No. I'm barely able to pay my bills on time, let alone remember to feed the cat. There is simply no way I could possibly remember to send specific listings to individuals.

And before you ask, yes, I could automate it, but that would take time and there are more important tasks in the FreeList to do bucket, not to mention the Real World.

Can you send me the listing for [some date in the future]?

No. If I'm really on top of things, I get all the events entered into the database early in the month, and am able to get the listings out on Sunday, or even Saturday. To try to get them out earlier would require lots of money or a small miracle.

Another reason exists; I often don't get notice of events until the last minute so until then, I'm as much in the dark as you are.

How long does it take to compile the Free List each week/month?

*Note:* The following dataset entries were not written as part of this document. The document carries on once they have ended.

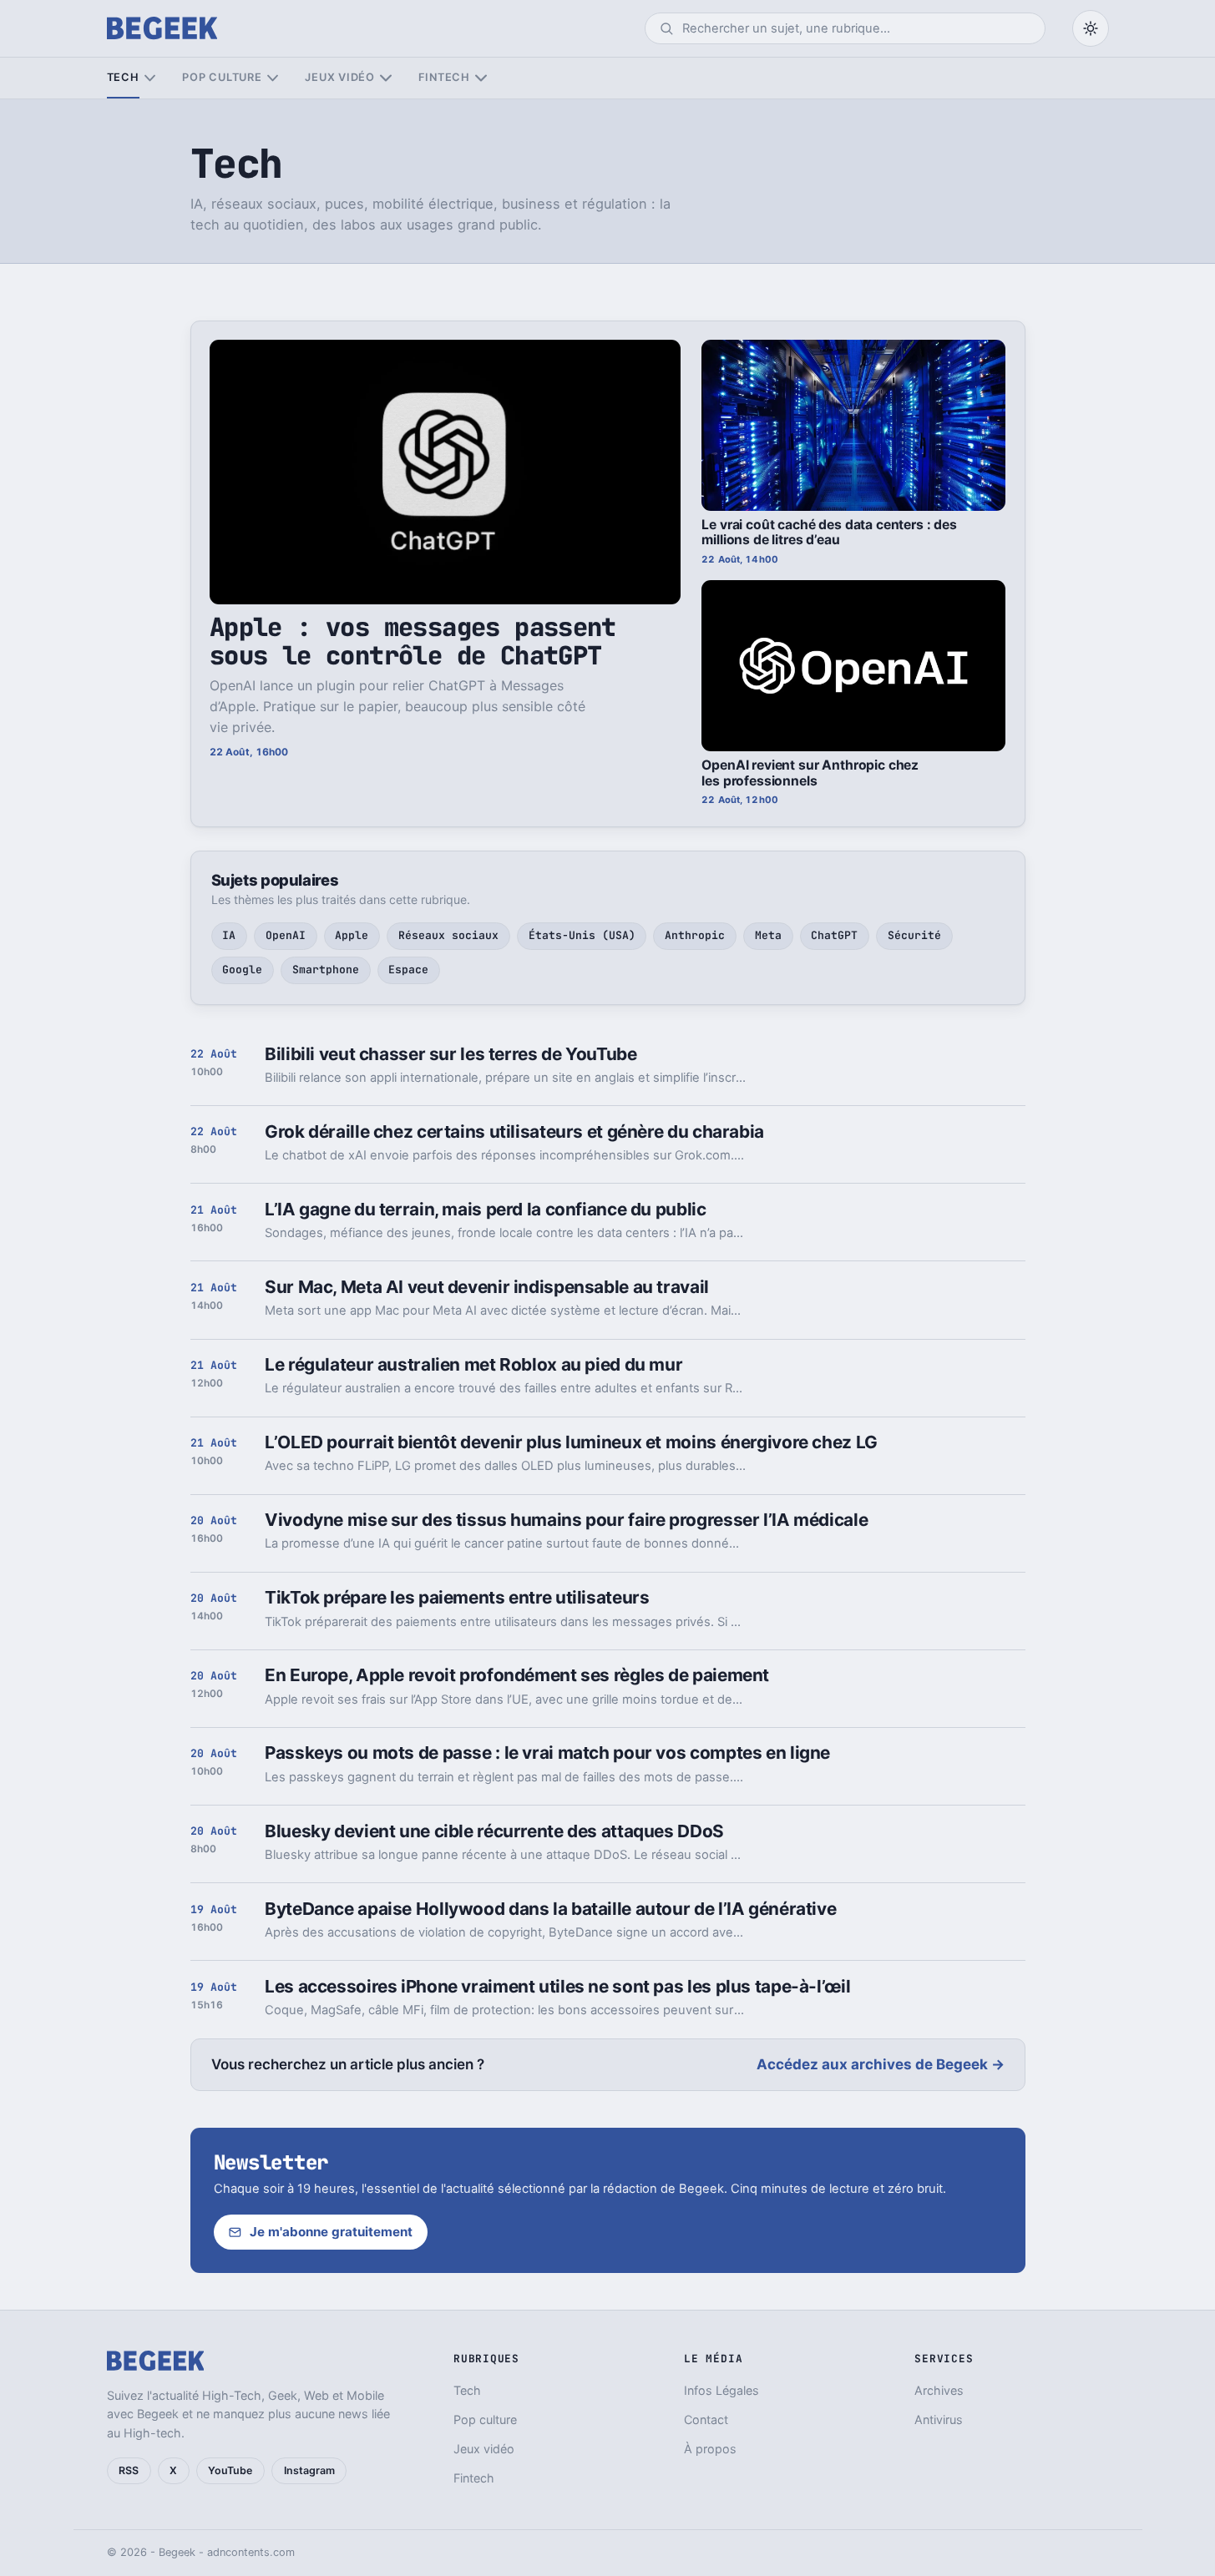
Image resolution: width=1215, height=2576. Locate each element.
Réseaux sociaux (448, 935)
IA (228, 935)
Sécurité (914, 935)
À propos (710, 2449)
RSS (129, 2470)
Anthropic (695, 935)
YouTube (230, 2470)
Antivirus (938, 2419)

There are two main activities that require a noticeable amount of time: updating the Free List home page and entering events into the database.

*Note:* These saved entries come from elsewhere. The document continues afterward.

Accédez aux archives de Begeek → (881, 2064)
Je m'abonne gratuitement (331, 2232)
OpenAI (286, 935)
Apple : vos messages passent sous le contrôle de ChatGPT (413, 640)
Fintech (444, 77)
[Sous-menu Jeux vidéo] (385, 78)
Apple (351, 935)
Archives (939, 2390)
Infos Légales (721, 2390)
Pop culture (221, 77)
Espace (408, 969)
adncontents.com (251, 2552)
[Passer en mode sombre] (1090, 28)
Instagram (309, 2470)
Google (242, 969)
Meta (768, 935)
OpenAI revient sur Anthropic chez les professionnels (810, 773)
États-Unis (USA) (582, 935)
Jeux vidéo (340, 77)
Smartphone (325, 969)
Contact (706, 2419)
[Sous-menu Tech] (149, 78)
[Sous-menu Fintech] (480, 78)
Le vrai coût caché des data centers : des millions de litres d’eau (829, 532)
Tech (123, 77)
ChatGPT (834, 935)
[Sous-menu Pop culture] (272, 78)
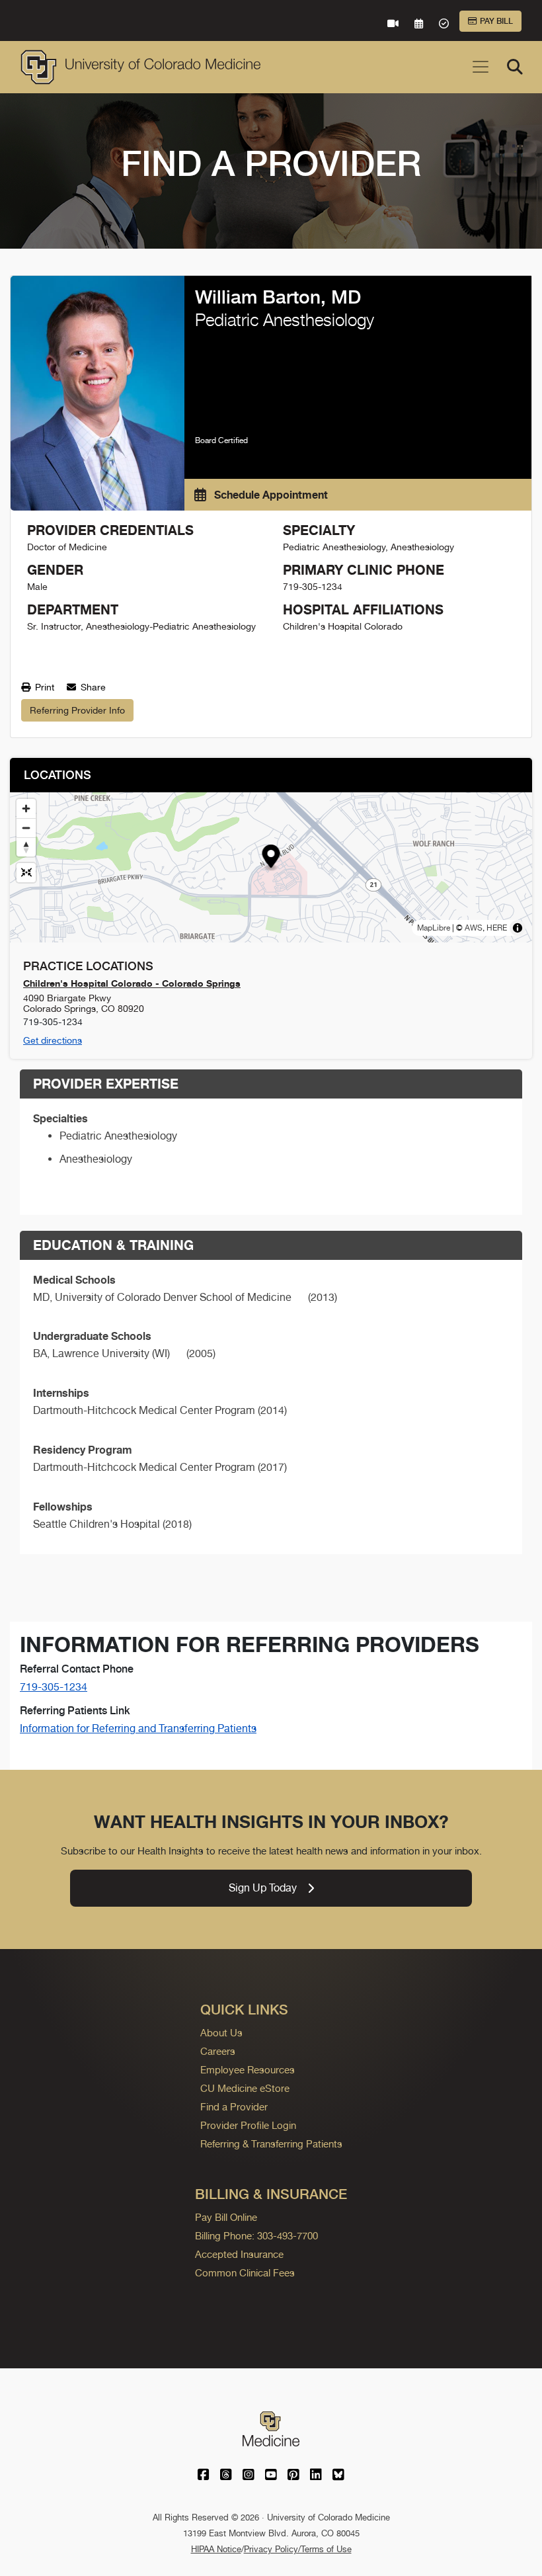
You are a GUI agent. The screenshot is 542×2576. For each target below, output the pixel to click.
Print (43, 687)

The main Free List web page still requires manual modification to get the links to point to what really is the current, previous, and next months. In addition, the small calendars at the top of the page have to be put in manually (a basic calendar beginning on the correct day of the month is copied from a template file, then the month and year are replaced with the correct date.)

This takes about an hour each month. Eventually, I will automate this (or make the main page dynamically generated) but for the time being, it remains the task I am most likely to forget.

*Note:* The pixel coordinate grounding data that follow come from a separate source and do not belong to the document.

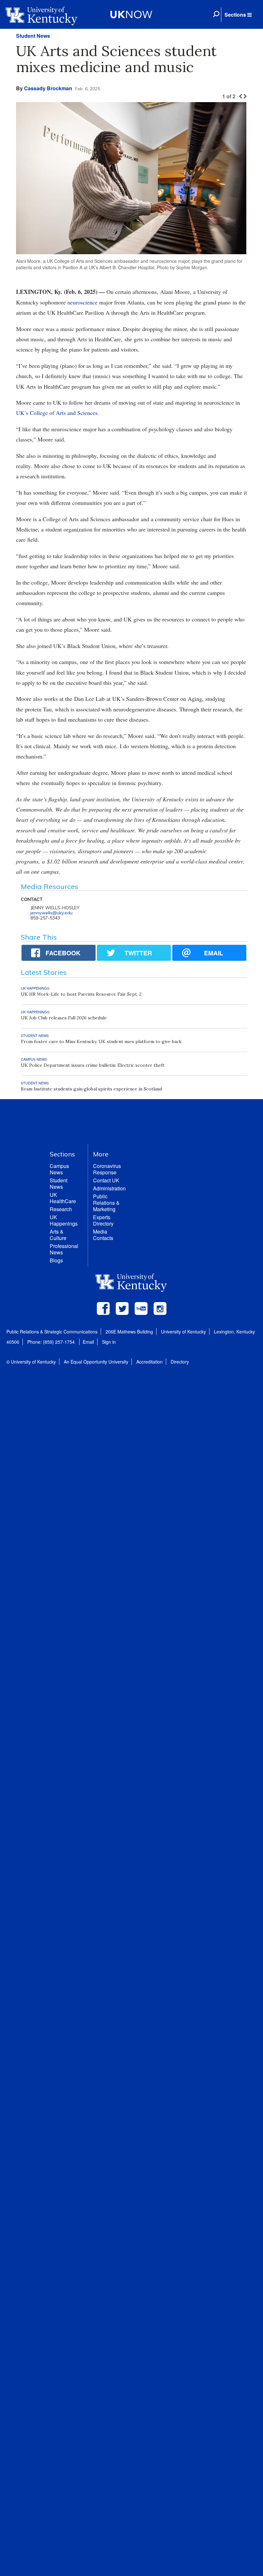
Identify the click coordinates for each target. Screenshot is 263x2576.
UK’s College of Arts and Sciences (57, 413)
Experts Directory (103, 1220)
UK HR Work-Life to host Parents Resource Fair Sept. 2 (81, 994)
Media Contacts (103, 1235)
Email (88, 1342)
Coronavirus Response (107, 1169)
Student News (33, 35)
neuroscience (82, 302)
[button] (238, 14)
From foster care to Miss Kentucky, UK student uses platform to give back (101, 1041)
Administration (109, 1188)
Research (61, 1209)
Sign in (109, 1342)
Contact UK (106, 1180)
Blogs (56, 1260)
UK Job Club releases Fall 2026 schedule (64, 1018)
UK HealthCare (63, 1198)
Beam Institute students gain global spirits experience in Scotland (91, 1089)
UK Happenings (64, 1220)
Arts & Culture (58, 1235)
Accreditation (149, 1361)
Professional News (64, 1249)
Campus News (59, 1169)
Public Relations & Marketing (106, 1203)
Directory (180, 1361)
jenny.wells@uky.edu (51, 913)
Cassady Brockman (48, 88)
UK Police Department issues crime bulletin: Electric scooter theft (93, 1065)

Updating the list of subscribers requires about half an hour each week, as it is still done manually. This is another area where automation would help a great deal.

Whenever new events are added to the database, the daily and monthly web pages need to be updated and transfered to the server. This generally requires about an hour each week, but it is something that I can get started and then do something else while it's happening.

Building the daily web pages, the monthly calendars, and the weekly e-mail listing actually takes much less time than you might think -- it is all done automatically once the events are entered into the database.

The main task, however, is entering events into the database. Currently, I get the events from mailing lists, web pages, or manual submissions from people like you. For each one, I have to put in the date, time, location, description, title, and contact info. I can cut and paste descriptions from e-mails, web pages, and so on, but more often than not, they need some sort of editing to fit into the context of the Free List. (What may be obvious in an e-mail listing of events at a bookstore may not be so obvious when listed among other, dissimilar events on the free list.) Currently, this requires about 25 to 30 hours each month.

What's this database you keep talking about? What software do you use?

When I talk about the Free List database, I am referring to a file containing all the events, along with the information about them. (For the more technical members of the audience, it's not really a database at the moment, but a simple flat file.)

The software that runs the Free List is a suite of programs I wrote specifically to automate the tasks involved in putting out the Free List. It is all written in QBasic for MS-DOS, and will run on virtually any MS-DOS computer. Currently, however, it lives on my main computer, a '486-based MS-DOS/Win3.11 laptop I've carried since the beginning of 1994.